EXTRACT:
-=-=-

# Exercise 3 – English to Persian Translation with ICL and BLEU Evaluation

We created a small dataset of 10 English sentences with their Persian translations.  
The task is to use ICL (zero-shot, one-shot, few-shot) with different prompts on a model like Gemma, Aya, Lama, etc., to translate the sentences into Persian, then evaluate the outputs using BLEU score.  
We also compare the results with Google Translate.

In [5]:
!pip install transformers accelerate googletrans==4.0.0-rc1 sacrebleu huggingface_hub -q

In [6]:
from transformers import AutoTokenizer, AutoModelForCausalLM, pipeline
from huggingface_hub import login
from googletrans import Translator as GoogleTranslator
import sacrebleu

In [None]:
import huggingface_hub
# Replace the string below with your Hugging Face token locally
hf_token = 'put_your_token_here'
huggingface_hub.login(token=hf_token)

In [8]:
dataset = [
    ("I woke up early this morning.", "من امروز صبح زود بیدار شدم."),
    ("She is reading a very interesting book.", "او دارد یک کتاب بسیار جالب می‌خواند."),
    ("They went to the park to play football.", "آن‌ها برای بازی فوتبال به پارک رفتند."),
    ("We had dinner at a nice restaurant last night.", "دیشب در یک رستوران خوب شام خوردیم."),
    ("He doesn't like watching horror movies.", "او تماشای فیلم‌های ترسناک را دوست ندارد."),
    ("Can you help me with this math problem?", "می‌تونی تو حل این مسئله ریاضی بهم کمک کنی؟"),
    ("The weather is getting colder every day.", "هوا هر روز سردتر می‌شود."),
    ("I have never been to Paris.", "من هرگز به پاریس نرفته‌ام."),
    ("She always forgets where she puts her keys.", "او همیشه فراموش می‌کند کلیدهایش را کجا گذاشته."),
    ("We are planning a trip to the mountains.", "ما داریم یک سفر به کوهستان برنامه‌ریزی می‌کنیم.")
]

gemma

In [9]:
model_name = "google/gemma-2b-it"

tokenizer = AutoTokenizer.from_pretrained(model_name, token=hf_token)
model = AutoModelForCausalLM.from_pretrained(
    model_name,
    device_map="auto",
    torch_dtype="auto",
    token=hf_token
)

translator = pipeline(
    "text-generation",
    model=model,
    tokenizer=tokenizer,
    max_new_tokens=128,
    do_sample=False
)

`torch_dtype` is deprecated! Use `dtype` instead!


Loading checkpoint shards:   0%|          | 0/2 [00:00<?, ?it/s]

Device set to use cuda:0
The following generation flags are not valid and may be ignored: ['temperature']. Set `TRANSFORMERS_VERBOSITY=info` for more details.


We can observe the results using all three ICL methods with different prompts.
The model was run with three different prompts, and in each one we explicitly emphasized using only Persian words.
Despite this, some non-Persian words still appeared.
However, when a more explicit prompt was used, the BLEU score improved slightly.

In [None]:

# Zero-shot:
def make_zero_shot_prompt(eng):
    return f"Translate the following English sentence into Persian.\nEnglish: {eng}\nPersian:"

-=-=-

(Rows from a collection)
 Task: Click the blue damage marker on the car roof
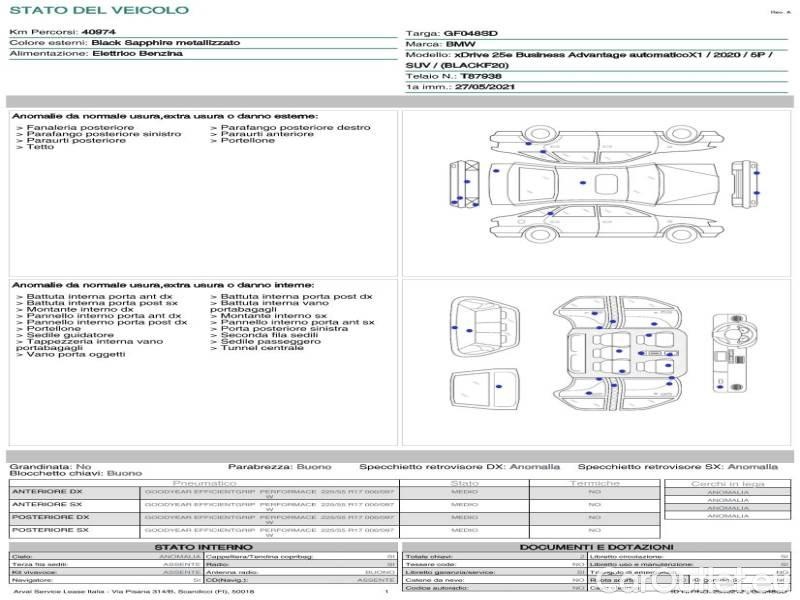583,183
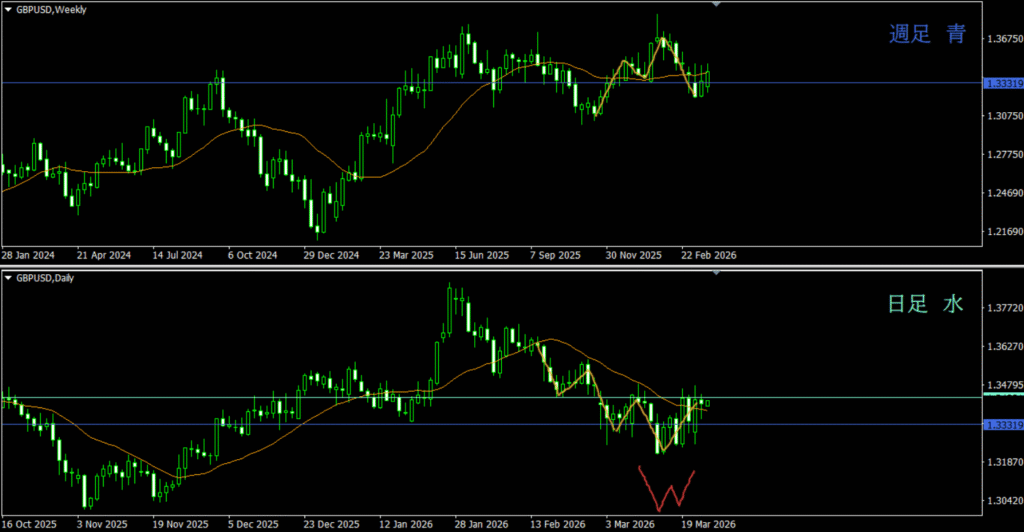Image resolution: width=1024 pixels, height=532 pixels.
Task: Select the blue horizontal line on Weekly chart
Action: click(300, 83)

-=-=-

WHAT YOU NEED TO DO:
- a) Answer these questions using the translation notebook:
(i) How many English sentences does the dataset contain?
(ii) What model name is assigned to `model_name`?
(iii) According to the notebook, what happened to the BLEU score when a more explicit prompt was used?
- b) Continue the translation notebook from the point where it stops.
These rows have no connection to the translation notebook.

ANSWERS:
- a)
(i) 10
(ii) "google/gemma-2b-it"
(iii) It improved slightly.

- b)
# One-shot:
def make_one_shot_prompt(eng):
    example_eng, example_per = dataset[0]
    return f"""Translate the following English sentences into Persian.
Output only the Persian translation. No English, no explanation.

English: {example_eng}
Persian: {example_per}

English: {eng}
Persian:"""

# Few-shot:
def make_few_shot_prompt(eng):
    examples = """Translate the following English sentences into Persian.
Output only the Persian translation. No English, no explanation.
"""
    for e, p in dataset[:3]:
        examples += f"\nEnglish: {e}\nPersian: {p}\n"
    examples += f"\nEnglish: {eng}\nPersian:"
    return examples




def translate_with_prompt(make_prompt_func, name):
    outputs = []
    for eng, _ in dataset:
        prompt = make_prompt_func(eng)
        result = translator(prompt)[0]["generated_text"].split("Persian:")[-1].strip()
        outputs.append(result)
    print(f"\n=== {name} TRANSLATIONS ===")
    for i, (eng, _) in enumerate(dataset):
        print(f"\n{i+1}.  English: {eng}")
        print(f"    Persian ({name}): {outputs[i]}")
        print("-" * 60)
    return outputs



results_zero = translate_with_prompt(make_zero_shot_prompt, "ZERO-SHOT")
results_one = translate_with_prompt(make_one_shot_prompt, "ONE-SHOT")
results_few = translate_with_prompt(make_few_shot_prompt, "FEW-SHOT")


refs = [p for _, p in dataset]

bleu_zero = sacrebleu.corpus_bleu(results_zero, [refs]).score
bleu_one = sacrebleu.corpus_bleu(results_one, [refs]).score
bleu_few = sacrebleu.corpus_bleu(results_few, [refs]).score

print("\n\n===== BLEU SCORES =====")
print(f"Zero-shot BLEU: {bleu_zero:.2f}")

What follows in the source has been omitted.